02-10-2018 02:51 PM - edited 02-10-2018 02:58 PM
wrote:So the reason Labview doesn't report the available error code is to prevent me from downloading malicious software? You can't seriously expect me to believe this.
That reasoning is ridiculous and you know that! What I tried to explain is that error codes may be helpful to the developer but are in almost all cases useless or even harmful for the end user. You fall in this situation a bit in a grey area as you are both the end user of the LabVIEW software as well as the developer of the DLL, who might have a little bit more understanding about what an error code means, but in general reporting error codes to an end user is simply BAD!
And don't go and say that this is bs since allmost all the LabVIEW functions return error codes too. If you program in LabVIEW and use the programming nodes you are not the end user but the programmer and then you do want to have some form of runtime error handling. Calling a DLL however is a bit different. The Windows API is clearly designed to be concise and while the actual developer of the VI that calls the DLL might be interested to get more details about the failure, the Windows API doesn't provide it consistently across different versions of Windows. LabVIEW can not improve that behavior without ridiculous amounts of work. And while there are many things in LabVIEW that would be nice if they were more elaborate, I rather have the developers spend time on real features than improving on a niche area that most LabVIEW users never will and should be bothered to try out. DLL interfacing is an advanced topic and someone attempting to do that can be expected to have some serious C programming experience. In fact trying to do it without this experience is simply a disaster waiting to happen. Calling a DLL is not suddenly easier because you do it in LabVIEW but remains the same difficult task as when you do it in C, including having to make sure you actually use the correct datatypes and allocate all the memory buffers properly as you have to do it in C.

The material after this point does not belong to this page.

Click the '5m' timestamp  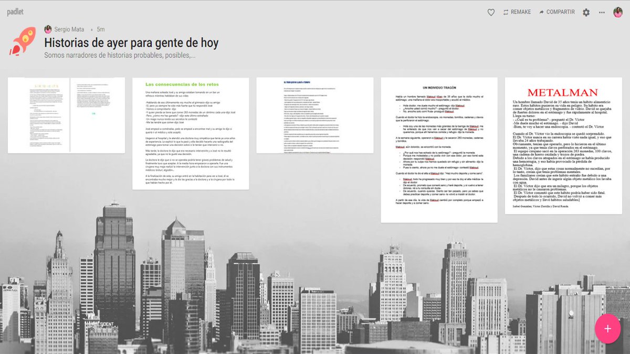pos(100,29)
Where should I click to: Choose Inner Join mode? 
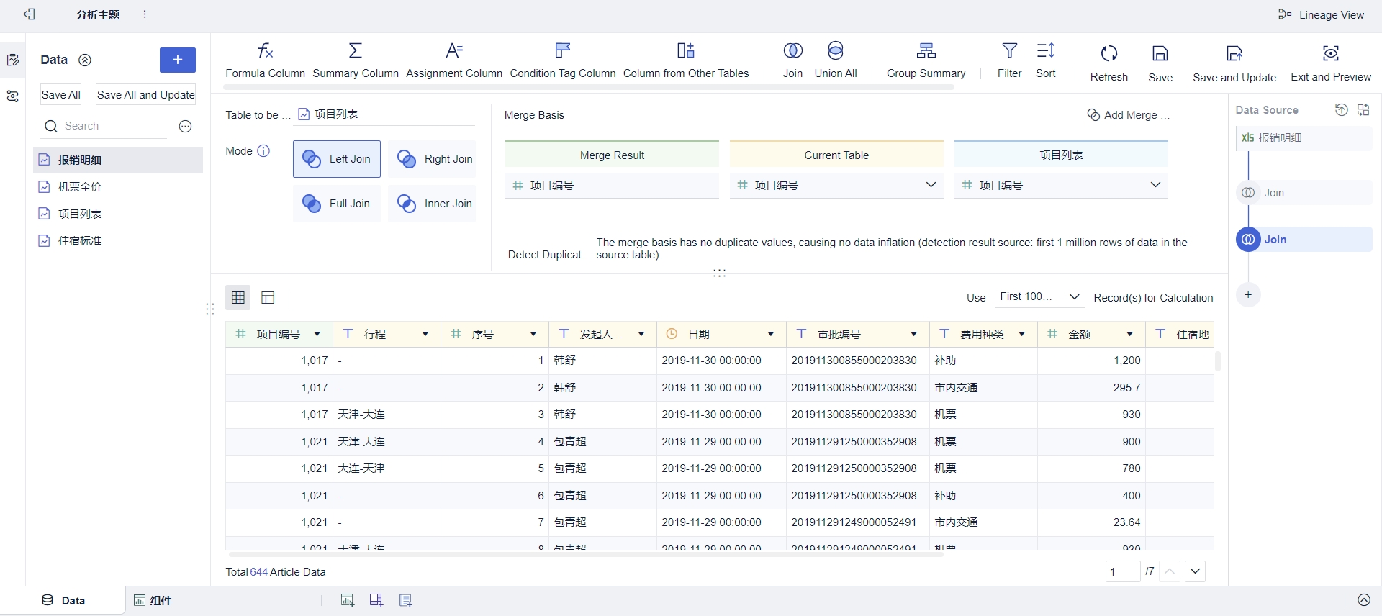[x=433, y=204]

This is precisely what the LabView documentation example suggests: creating and compiling a simple dll example in some random folder on your computer. There is no fancy "installer" involved. So either you are wrong, or NI is promoting poor development practices.
Well, using your reasoning logic from above, the solution for NI is of course to remove all those examples altogether and be done with the complaints :-).
In reality NI is not in the business of teaching you to develop DLLs. The examples are a means to an end to get a DLL that can be called from LabVIEW to demonstrate how to use the Call Library Node, but not even a crash course about how to develop a DLL.
As such the DLL part is quick and dirty and the absolute minimum to get a working DLL that can be called. It is by no means a recommended practice about DLL development. The assumption is that someone who knows what he is doing about DLL development, wants to call his DLL from LabVIEW, and to get a quick sample that shows how this can be done. The created DLL is functionally useless and absolutely not a recommended development practice!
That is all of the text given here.